東京:NPO法人パルシックでパレスチナ事業を担当する糸井志帆氏は6月11日、国会内で開かれた会合で、「ガザでは子どもたちが餓死し、人々は死の淵に立たされている。8ヶ月以上続く激しい空爆は、人々の心と体を破壊し、ガザはまさにこの世の地獄と化しています」
糸井氏は、ガザの人道危機を緩和するために活動している団体の代表者が参加した、超党派の議員で作る「人道外交議員連盟」の会合で発言した。この会合は、ガザ支援に携わる人々から、人道危機が危機的状況になりつつあるという明確なメッセージとともに、日本のメディアによって報道された。
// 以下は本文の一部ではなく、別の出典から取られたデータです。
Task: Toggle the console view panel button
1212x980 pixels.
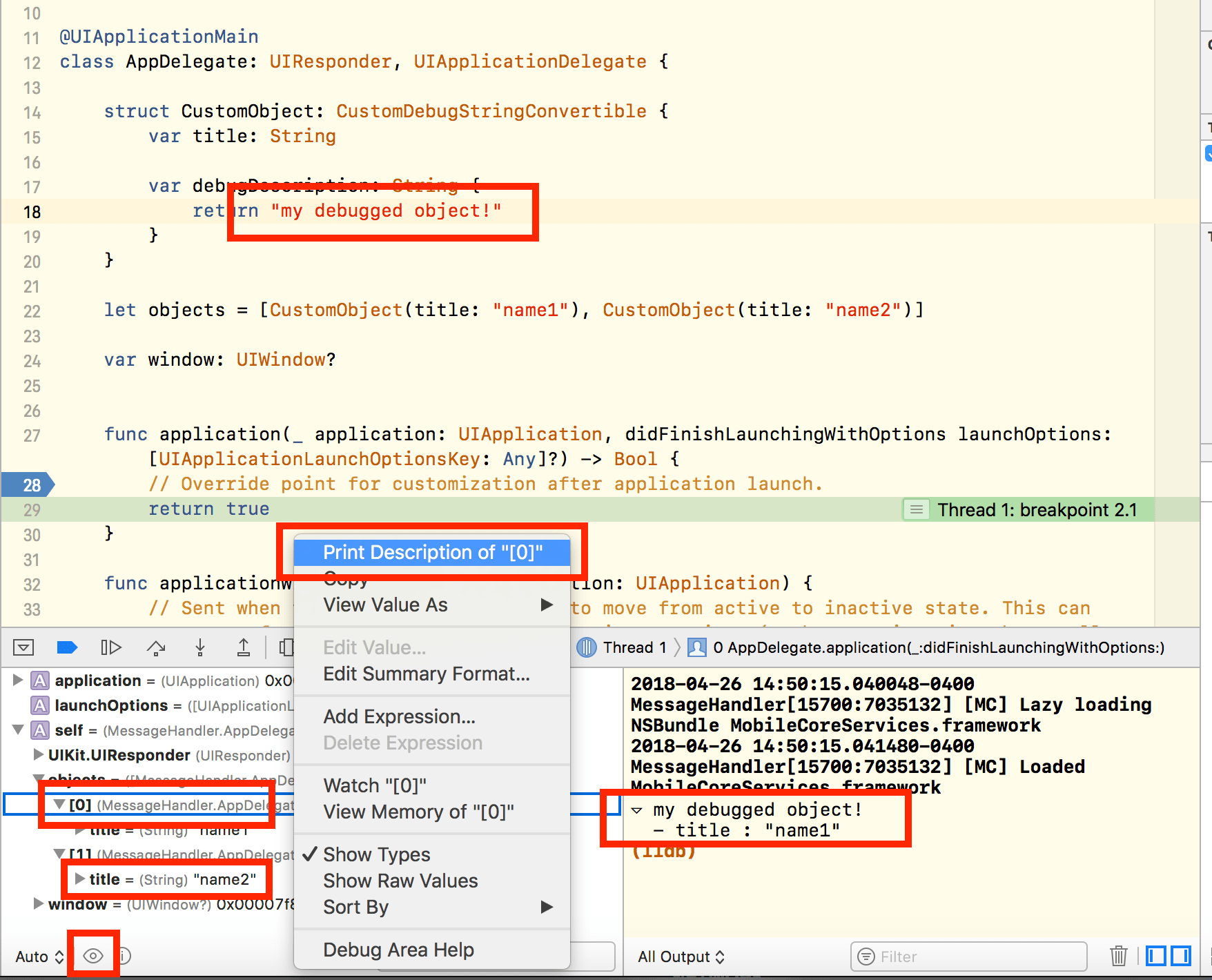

ガザで食糧支援などを行っているNPO「パレスチナ子どものキャンペーン」の田中好子事務局長は言う: 「ラファ侵攻後、6月10日まで、ガザに物資がほとんど届かない日が続きました。私たちは、物資の輸送ができないために、死ななくてもいい人々が死んでいくことを懸念しています。パレスチナの子どもたちの9割は、米もほとんど食べていません」
田中氏がまとめた国連のデータによると、ガザに援助物資を届けるトラックの数は、ガザでの戦闘が始まった昨年10月の218台から今年4月には5671台に増えたが、5月には1656台に減り、6月に入ってからの10日間ではわずか234台にとどまっている。ガザの治安悪化により、物資を積んだトラックの約7割が最終目的地に到着できていない。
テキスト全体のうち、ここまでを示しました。